##### Provided records #####

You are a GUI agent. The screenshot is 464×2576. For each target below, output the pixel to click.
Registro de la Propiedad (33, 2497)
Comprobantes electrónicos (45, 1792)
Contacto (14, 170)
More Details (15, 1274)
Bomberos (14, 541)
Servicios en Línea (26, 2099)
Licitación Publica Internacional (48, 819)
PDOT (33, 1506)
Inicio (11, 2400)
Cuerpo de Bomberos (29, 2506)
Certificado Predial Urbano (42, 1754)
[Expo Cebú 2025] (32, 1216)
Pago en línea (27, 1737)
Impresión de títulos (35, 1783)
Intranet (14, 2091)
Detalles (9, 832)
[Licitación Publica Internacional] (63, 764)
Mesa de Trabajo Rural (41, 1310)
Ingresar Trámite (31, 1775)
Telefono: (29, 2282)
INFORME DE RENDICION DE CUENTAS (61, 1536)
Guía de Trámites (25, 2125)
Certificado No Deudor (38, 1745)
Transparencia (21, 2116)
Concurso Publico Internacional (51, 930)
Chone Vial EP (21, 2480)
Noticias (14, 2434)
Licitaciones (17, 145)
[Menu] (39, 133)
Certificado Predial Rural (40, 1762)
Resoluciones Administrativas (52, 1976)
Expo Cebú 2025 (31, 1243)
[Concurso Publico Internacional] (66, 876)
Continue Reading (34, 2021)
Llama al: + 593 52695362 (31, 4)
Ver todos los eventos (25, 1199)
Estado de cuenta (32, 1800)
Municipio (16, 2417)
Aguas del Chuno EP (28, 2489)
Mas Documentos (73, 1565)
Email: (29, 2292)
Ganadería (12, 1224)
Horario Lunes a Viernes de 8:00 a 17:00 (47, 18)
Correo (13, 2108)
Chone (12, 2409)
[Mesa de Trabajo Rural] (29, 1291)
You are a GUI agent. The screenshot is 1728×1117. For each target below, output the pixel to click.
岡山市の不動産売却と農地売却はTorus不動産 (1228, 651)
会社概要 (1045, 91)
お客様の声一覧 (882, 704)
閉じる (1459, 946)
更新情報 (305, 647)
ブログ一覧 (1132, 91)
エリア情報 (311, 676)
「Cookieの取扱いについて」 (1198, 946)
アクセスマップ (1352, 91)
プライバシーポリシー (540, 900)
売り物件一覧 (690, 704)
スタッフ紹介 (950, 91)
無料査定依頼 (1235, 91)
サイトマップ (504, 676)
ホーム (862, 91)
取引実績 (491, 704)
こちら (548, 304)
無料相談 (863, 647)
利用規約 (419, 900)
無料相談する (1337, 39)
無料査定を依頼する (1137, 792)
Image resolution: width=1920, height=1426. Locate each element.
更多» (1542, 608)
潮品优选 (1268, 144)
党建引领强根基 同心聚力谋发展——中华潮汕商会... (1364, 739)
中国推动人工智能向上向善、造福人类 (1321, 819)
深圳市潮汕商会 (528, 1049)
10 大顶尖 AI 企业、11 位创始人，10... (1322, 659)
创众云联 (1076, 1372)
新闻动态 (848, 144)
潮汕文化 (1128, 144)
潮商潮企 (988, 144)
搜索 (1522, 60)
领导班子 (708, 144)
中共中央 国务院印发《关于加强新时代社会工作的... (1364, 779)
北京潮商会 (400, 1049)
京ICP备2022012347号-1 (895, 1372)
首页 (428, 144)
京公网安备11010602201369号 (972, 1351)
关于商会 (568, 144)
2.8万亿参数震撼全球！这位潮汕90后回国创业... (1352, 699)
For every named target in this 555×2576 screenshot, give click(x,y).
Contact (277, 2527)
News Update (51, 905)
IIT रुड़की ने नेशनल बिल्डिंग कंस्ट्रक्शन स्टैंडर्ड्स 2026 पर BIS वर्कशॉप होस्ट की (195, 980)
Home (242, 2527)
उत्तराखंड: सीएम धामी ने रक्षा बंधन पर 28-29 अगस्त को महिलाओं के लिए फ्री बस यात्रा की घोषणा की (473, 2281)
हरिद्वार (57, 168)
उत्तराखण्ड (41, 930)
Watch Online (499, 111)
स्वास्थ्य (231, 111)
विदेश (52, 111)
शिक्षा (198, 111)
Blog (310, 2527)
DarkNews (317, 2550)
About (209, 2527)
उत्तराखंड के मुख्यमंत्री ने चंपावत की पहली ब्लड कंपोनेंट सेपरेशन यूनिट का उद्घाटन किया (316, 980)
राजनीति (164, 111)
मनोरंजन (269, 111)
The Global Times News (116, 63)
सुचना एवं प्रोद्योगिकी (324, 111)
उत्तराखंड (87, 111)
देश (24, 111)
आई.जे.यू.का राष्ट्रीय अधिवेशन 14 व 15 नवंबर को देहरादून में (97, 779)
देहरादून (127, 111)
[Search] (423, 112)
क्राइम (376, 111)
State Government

#####

> Aim of the task:
Using the data above, print exactly the lines from the line that contains "创众云联 (1076, 1372)" through the line that contains "关于商会 (568, 144)", with both included.

> Answer to this task:
创众云联 (1076, 1372)
新闻动态 (848, 144)
潮汕文化 (1128, 144)
潮商潮企 (988, 144)
搜索 (1522, 60)
领导班子 (708, 144)
中共中央 国务院印发《关于加强新时代社会工作的... (1364, 779)
北京潮商会 (400, 1049)
京ICP备2022012347号-1 (895, 1372)
首页 (428, 144)
京公网安备11010602201369号 (972, 1351)
关于商会 (568, 144)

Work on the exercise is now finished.